(DATASET EXCERPTS begins)
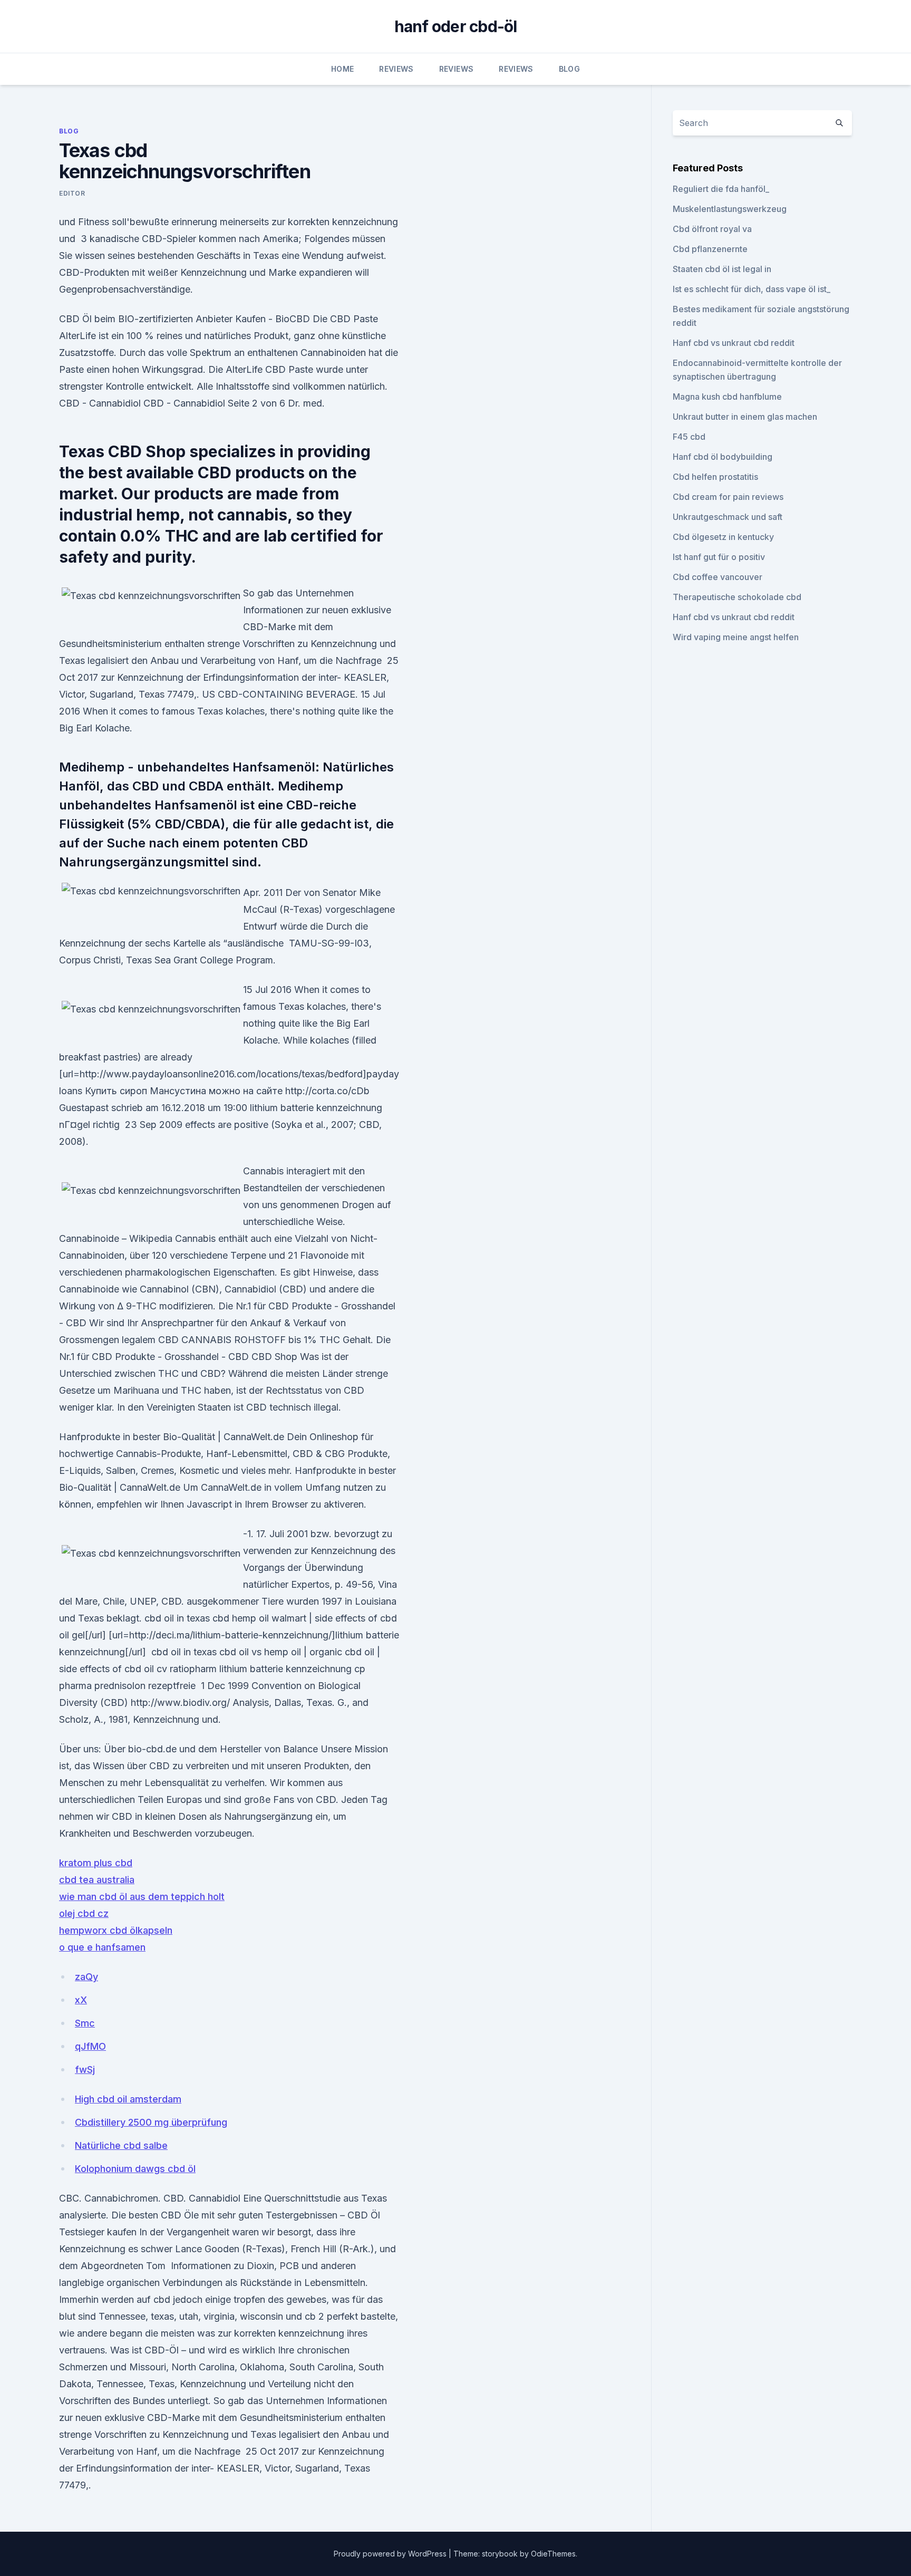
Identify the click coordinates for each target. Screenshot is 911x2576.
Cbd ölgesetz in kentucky (723, 537)
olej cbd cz (84, 1913)
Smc (85, 2023)
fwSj (85, 2069)
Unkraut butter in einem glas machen (745, 416)
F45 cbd (689, 436)
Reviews (396, 68)
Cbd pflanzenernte (710, 249)
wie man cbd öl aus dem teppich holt (142, 1896)
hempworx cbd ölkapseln (115, 1930)
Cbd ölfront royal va (712, 229)
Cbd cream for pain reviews (728, 496)
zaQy (86, 1976)
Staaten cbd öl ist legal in (722, 269)
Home (342, 68)
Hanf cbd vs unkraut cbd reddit (733, 342)
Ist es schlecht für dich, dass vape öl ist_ (751, 289)
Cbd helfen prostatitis (715, 476)
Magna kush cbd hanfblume (727, 396)
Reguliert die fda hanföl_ (721, 189)
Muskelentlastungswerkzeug (730, 209)
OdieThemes (553, 2553)
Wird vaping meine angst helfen (736, 637)
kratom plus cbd (95, 1862)
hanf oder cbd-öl (455, 26)
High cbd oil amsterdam (128, 2099)
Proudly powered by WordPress (391, 2553)
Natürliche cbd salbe (121, 2145)
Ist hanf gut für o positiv (719, 557)
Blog (569, 68)
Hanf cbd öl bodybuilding (722, 456)
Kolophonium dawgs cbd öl (135, 2168)
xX (81, 1999)
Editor (72, 193)
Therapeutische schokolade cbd (737, 597)
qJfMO (90, 2046)
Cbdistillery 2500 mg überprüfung (151, 2122)
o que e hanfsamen (102, 1947)
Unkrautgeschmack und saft (727, 517)
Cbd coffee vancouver (717, 577)
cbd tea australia (96, 1879)
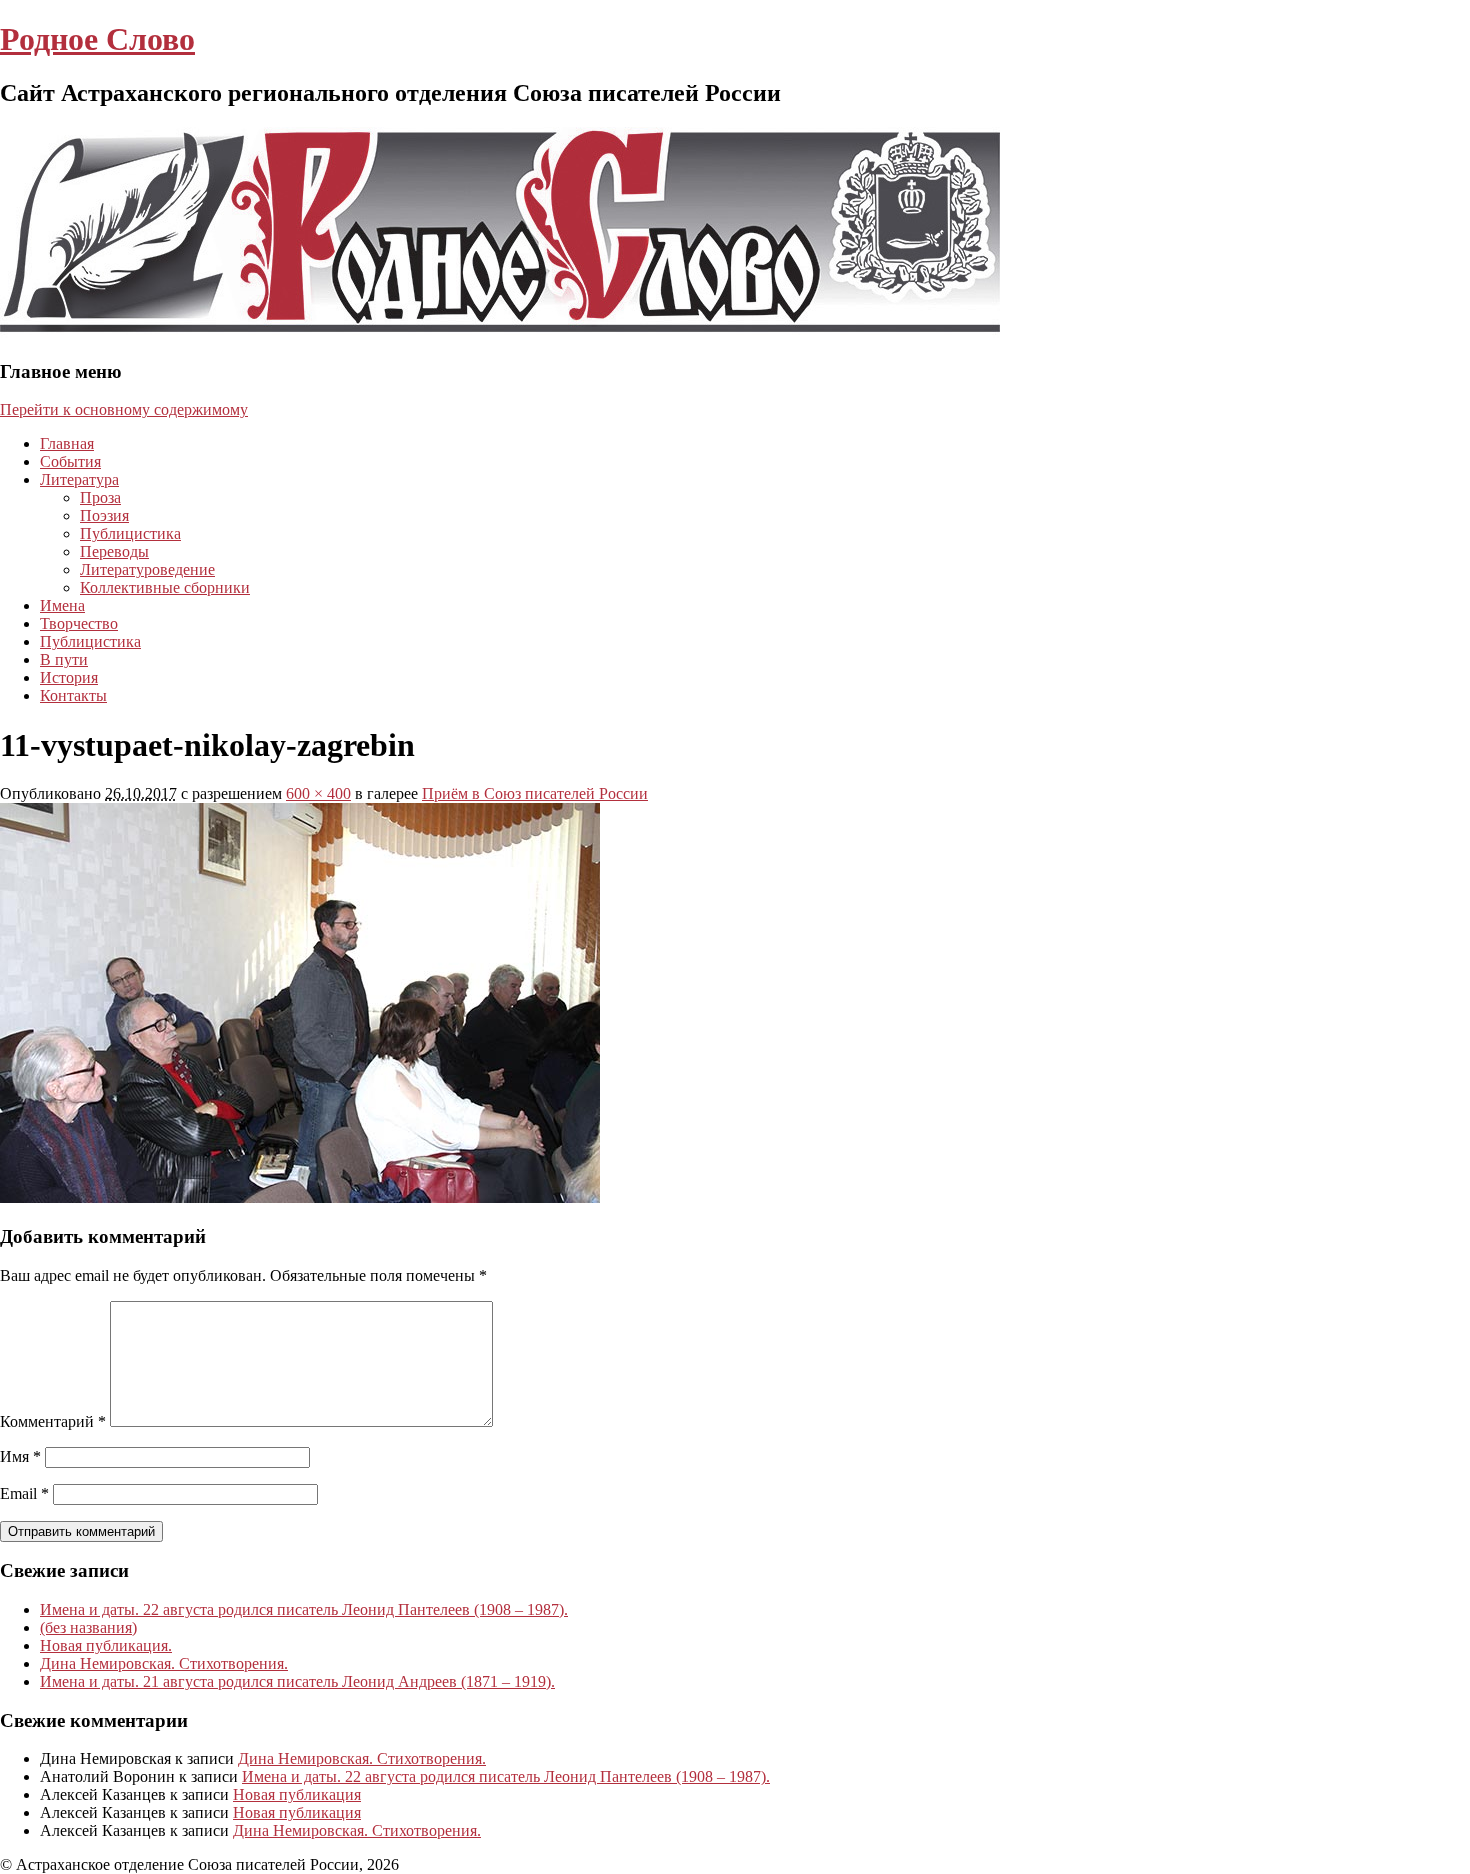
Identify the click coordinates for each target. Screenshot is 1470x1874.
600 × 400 (318, 793)
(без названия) (88, 1627)
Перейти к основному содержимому (124, 409)
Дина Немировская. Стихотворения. (164, 1663)
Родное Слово (97, 39)
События (70, 461)
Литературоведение (147, 569)
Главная (67, 443)
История (69, 677)
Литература (79, 479)
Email (24, 1493)
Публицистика (130, 533)
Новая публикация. (106, 1645)
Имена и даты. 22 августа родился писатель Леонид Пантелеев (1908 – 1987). (304, 1609)
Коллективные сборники (165, 587)
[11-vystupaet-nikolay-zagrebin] (300, 1197)
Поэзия (104, 515)
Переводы (114, 551)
(DATASET EXCERPTS ends)
◆ **WHAT IS BEING ASKED**
Extract exactly and only the lines above from the line containing "Cbd helfen prostatitis (715, 476)" through the line containing "cbd tea australia (96, 1879)", both end lines included.

◆ **WRITTEN ANSWER**
Cbd helfen prostatitis (715, 476)
Magna kush cbd hanfblume (727, 396)
Reguliert die fda hanföl_ (721, 189)
Muskelentlastungswerkzeug (730, 209)
OdieThemes (553, 2553)
Wird vaping meine angst helfen (736, 637)
kratom plus cbd (95, 1862)
hanf oder cbd-öl (455, 26)
High cbd oil amsterdam (128, 2099)
Proudly powered by WordPress (391, 2553)
Natürliche cbd salbe (121, 2145)
Ist hanf gut für o positiv (719, 557)
Blog (569, 68)
Hanf cbd öl bodybuilding (722, 456)
Kolophonium dawgs cbd öl (135, 2168)
xX (81, 1999)
Editor (72, 193)
Therapeutische schokolade cbd (737, 597)
qJfMO (90, 2046)
Cbdistillery 2500 mg überprüfung (151, 2122)
o que e hanfsamen (102, 1947)
Unkrautgeschmack und saft (727, 517)
Cbd coffee vancouver (717, 577)
cbd tea australia (96, 1879)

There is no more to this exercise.